So here i am, writing on this empty wall at 2-ish am.
I dunno whats going on with my sleep pattern nowadays, but some days like today, that insomnia thingy hit me.
Im writing from my phone now so pls bear with me.
Currently listening to payung teduh - utk perempuan yg sedang didlm pelukan.
Shit im never getting tired of this song really.
My mood and emotion was like a haywire nowadays i reckon.
Like tonite, like why i am feeling all melodramatic fool like a broken hearted teenager like i just fall out of love like it was yesterday nih? Hah? Hishhhhh!

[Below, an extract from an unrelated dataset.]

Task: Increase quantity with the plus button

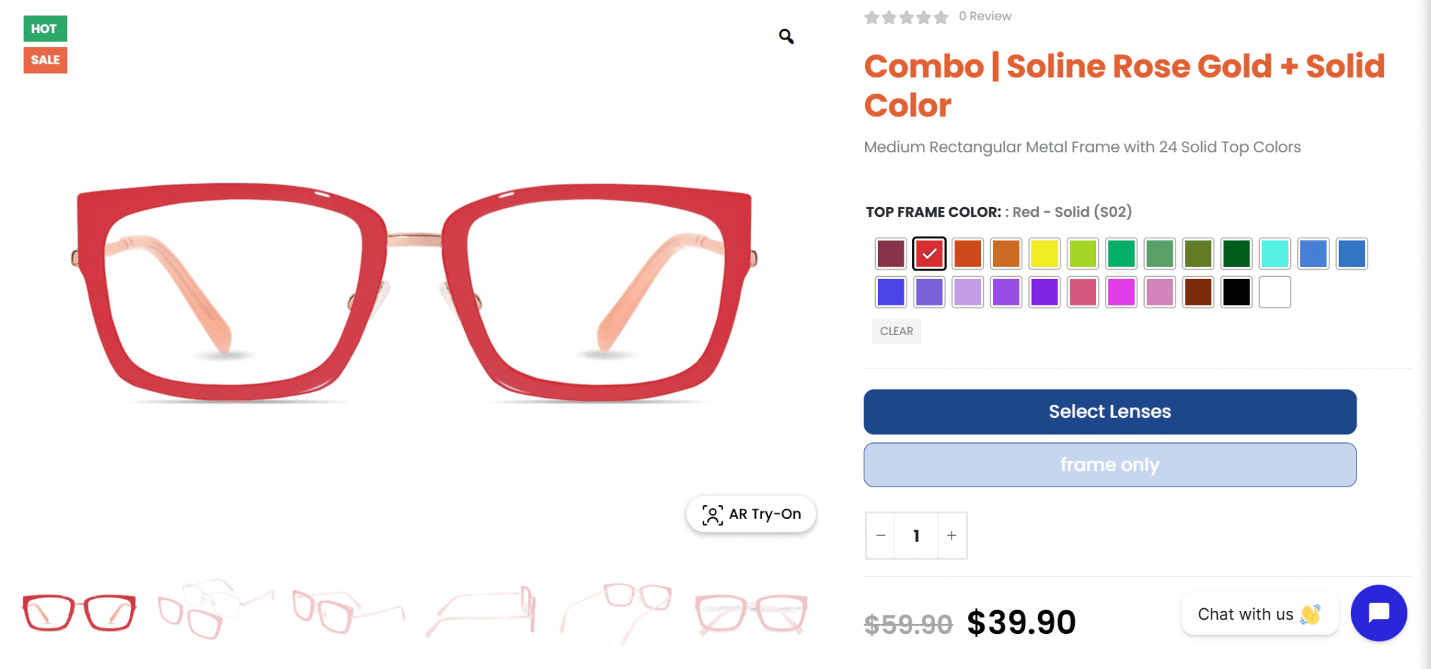Action: click(x=952, y=536)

Even vivi agrees with me, he normally sneak into my room to sleep (normally because he loves me, actually because he wanted to escape kakashi & netzuko, those 2 little brats are at their kitties age, naughty as hell).
But not tonite. Tonite, like he can hear me emo-ing inside, he chose to ignore me whenever i open my door.
He just sit still at the toilet door, dont even bother to look at me. How ungrateful! But still, i’ll go to him and kiss him.
Bak kata people in fb-page “kucing sepahkan apa hari ini”, kakak dah kene sifir (sihir) kucing.
Another story for another post.
Back to vivi, yup, tonite he ditch me, making me felt more melancholic all by myself. Begittuh.
I should just stop.
All this emo writing will only make people in hiatus with me, taking all the laughing credits.